What needs to be done. Only those lines in the data below from the line containing "This screenshot has width=309, height=230." through the line containing "Task: Add a new input tab", both included, should be restated word for word.

Records for processing.
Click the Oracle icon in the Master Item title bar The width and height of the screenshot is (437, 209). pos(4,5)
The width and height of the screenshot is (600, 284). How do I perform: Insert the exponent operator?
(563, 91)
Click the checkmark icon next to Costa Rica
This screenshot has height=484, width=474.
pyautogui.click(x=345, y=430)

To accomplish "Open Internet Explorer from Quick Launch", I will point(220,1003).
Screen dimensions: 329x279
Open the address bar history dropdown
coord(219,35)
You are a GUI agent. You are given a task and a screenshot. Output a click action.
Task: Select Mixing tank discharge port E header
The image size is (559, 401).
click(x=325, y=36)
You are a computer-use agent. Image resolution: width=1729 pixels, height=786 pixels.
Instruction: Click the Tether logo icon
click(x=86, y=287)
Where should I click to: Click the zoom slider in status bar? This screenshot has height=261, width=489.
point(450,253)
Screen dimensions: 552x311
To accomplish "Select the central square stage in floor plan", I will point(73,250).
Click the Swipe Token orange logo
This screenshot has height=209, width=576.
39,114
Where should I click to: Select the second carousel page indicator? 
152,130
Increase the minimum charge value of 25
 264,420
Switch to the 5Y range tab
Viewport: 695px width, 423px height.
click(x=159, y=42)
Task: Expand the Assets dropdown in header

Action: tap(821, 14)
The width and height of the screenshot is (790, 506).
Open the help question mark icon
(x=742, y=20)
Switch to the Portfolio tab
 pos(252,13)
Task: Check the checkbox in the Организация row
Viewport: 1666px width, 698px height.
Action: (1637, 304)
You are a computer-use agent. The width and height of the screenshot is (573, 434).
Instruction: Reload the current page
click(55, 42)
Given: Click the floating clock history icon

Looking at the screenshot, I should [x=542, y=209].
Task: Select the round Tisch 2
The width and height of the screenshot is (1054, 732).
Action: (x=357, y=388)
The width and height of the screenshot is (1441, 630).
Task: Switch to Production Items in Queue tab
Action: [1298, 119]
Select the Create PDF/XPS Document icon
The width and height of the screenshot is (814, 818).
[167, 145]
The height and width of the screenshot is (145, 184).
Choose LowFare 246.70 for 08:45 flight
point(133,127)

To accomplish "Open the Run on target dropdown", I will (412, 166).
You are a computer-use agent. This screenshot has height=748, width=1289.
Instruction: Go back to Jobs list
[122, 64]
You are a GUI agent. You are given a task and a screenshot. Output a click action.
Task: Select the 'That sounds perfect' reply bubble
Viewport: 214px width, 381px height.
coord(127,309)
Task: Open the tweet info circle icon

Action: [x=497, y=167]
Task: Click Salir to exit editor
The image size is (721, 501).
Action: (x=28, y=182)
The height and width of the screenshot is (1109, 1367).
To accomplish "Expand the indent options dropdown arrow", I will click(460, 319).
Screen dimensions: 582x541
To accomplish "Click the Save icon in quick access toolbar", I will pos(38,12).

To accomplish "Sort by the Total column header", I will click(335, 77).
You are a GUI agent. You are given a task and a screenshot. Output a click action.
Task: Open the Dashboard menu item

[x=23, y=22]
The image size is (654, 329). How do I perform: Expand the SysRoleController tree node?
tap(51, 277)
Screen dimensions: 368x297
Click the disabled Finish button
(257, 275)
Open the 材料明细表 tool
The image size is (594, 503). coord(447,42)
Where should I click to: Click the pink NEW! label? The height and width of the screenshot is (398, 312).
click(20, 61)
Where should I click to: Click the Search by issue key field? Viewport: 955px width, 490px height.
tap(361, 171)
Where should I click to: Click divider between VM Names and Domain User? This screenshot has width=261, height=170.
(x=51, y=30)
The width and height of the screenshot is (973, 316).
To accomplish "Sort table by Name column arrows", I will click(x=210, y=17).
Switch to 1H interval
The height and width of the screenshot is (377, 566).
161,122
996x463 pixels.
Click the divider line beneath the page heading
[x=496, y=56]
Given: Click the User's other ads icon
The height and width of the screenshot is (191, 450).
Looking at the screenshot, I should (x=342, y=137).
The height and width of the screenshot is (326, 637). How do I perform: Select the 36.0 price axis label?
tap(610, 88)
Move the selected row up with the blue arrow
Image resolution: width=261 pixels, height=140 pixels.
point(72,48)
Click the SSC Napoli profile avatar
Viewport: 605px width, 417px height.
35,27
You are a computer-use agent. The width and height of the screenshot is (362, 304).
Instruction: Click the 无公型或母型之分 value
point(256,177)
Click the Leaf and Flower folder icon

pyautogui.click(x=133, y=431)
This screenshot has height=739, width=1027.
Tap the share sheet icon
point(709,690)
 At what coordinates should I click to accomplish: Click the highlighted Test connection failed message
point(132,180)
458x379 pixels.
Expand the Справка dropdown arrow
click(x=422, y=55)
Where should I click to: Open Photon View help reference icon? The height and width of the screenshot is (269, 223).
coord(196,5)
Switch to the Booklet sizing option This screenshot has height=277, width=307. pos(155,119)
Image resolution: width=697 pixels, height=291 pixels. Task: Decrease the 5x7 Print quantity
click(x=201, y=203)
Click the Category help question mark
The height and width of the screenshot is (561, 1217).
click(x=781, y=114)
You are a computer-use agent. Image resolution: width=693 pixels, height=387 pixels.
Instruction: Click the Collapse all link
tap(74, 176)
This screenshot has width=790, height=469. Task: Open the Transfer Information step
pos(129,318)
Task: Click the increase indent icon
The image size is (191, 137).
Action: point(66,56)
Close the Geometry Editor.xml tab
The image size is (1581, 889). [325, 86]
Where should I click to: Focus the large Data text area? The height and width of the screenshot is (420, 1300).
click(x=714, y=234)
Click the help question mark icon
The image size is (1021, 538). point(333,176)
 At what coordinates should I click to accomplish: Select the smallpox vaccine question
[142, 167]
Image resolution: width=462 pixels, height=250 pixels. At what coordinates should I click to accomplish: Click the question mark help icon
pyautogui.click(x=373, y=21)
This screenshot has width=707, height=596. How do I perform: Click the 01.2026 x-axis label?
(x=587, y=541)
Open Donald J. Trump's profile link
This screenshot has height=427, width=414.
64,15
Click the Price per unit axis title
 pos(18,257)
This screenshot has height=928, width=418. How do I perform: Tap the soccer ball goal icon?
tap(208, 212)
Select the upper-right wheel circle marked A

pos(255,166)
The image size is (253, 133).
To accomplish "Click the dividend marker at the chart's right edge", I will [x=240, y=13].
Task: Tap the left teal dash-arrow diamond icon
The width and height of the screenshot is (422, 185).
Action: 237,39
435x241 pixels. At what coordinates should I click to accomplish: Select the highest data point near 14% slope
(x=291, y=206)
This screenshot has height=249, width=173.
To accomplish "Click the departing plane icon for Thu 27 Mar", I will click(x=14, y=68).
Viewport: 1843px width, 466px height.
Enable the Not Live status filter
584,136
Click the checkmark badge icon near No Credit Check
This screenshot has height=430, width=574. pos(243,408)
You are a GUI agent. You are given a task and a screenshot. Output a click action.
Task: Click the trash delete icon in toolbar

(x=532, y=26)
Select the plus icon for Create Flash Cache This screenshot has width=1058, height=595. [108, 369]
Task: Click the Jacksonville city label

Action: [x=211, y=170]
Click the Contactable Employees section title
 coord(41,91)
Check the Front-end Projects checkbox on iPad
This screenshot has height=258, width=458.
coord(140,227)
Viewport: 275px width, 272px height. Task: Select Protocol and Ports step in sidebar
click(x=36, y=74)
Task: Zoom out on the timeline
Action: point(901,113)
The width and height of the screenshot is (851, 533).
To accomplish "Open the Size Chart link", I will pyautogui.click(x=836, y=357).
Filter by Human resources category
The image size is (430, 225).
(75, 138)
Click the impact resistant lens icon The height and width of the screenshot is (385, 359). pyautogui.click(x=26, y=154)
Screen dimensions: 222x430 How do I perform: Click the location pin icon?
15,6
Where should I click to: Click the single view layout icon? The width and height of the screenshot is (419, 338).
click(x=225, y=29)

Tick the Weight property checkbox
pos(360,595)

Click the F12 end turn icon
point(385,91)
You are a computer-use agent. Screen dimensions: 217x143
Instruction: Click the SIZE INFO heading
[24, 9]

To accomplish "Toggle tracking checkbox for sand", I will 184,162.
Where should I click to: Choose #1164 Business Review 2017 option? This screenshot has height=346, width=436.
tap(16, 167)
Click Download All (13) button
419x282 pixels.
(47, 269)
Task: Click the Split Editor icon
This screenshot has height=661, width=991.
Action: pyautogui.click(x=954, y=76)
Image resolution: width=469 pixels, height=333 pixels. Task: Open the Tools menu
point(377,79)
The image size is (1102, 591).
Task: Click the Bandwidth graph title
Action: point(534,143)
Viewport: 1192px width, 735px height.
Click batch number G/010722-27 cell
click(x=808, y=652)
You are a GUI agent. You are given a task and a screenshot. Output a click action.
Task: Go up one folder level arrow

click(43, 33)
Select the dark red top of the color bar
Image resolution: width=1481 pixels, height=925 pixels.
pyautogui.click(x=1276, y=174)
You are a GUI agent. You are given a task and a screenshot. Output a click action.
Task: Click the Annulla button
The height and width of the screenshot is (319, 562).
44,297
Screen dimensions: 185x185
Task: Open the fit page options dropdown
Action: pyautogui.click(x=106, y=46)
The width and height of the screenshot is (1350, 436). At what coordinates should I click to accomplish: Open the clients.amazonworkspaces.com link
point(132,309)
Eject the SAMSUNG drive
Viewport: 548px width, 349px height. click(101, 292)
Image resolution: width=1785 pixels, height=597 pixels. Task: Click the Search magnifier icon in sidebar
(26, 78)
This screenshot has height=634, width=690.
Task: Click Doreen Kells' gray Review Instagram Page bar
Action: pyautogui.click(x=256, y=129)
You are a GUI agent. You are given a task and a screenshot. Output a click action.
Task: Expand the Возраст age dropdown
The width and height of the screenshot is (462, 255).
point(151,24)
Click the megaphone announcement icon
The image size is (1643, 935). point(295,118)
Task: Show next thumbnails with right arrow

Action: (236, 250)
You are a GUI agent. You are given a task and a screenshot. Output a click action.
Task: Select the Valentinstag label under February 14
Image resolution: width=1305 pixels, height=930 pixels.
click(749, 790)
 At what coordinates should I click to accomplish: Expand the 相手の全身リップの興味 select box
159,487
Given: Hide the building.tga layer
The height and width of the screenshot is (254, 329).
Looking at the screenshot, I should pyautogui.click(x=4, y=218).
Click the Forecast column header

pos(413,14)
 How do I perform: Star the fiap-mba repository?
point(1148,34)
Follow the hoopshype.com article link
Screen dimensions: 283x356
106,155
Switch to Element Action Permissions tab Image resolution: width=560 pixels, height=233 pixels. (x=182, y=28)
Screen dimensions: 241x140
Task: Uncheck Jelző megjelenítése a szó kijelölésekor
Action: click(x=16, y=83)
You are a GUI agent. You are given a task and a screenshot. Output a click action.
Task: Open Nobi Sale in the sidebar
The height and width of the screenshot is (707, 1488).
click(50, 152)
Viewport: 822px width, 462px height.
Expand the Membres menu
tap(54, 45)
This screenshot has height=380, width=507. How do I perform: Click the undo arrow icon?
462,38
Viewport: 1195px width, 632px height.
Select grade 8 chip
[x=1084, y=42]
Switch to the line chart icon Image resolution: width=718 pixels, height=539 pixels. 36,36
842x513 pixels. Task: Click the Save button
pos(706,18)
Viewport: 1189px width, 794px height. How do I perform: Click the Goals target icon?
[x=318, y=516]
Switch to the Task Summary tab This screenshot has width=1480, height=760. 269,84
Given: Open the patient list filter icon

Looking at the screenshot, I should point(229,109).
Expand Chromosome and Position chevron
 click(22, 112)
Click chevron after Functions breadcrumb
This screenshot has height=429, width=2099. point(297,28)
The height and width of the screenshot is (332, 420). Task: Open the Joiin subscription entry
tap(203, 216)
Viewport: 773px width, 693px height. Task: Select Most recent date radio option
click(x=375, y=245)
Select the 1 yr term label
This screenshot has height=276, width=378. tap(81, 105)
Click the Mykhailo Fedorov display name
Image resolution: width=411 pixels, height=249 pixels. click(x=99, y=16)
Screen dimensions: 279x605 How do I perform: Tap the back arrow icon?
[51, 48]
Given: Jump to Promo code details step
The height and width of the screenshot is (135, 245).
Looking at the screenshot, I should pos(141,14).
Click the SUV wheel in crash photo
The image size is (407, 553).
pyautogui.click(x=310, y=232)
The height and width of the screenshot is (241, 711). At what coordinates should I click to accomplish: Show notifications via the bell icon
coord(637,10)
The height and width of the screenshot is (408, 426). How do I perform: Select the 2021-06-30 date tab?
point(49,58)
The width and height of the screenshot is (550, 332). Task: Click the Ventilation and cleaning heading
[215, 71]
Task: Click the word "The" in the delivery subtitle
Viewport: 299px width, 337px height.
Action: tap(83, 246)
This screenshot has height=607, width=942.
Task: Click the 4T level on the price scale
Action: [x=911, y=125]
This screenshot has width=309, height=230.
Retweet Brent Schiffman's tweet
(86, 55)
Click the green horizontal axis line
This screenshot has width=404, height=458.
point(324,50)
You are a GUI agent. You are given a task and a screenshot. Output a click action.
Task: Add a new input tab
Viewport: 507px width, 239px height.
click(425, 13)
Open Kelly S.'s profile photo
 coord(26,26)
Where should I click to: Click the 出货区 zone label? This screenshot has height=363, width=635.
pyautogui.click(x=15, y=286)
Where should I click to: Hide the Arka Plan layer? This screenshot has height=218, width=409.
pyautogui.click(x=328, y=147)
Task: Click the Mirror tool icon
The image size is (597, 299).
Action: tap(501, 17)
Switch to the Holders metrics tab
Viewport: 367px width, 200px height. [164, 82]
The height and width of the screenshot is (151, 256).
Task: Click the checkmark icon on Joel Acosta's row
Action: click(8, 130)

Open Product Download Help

Exercise answer.
This screenshot has width=309, height=230.
Retweet Brent Schiffman's tweet
(86, 55)
Click the green horizontal axis line
This screenshot has width=404, height=458.
point(324,50)
You are a GUI agent. You are given a task and a screenshot. Output a click action.
Task: Add a new input tab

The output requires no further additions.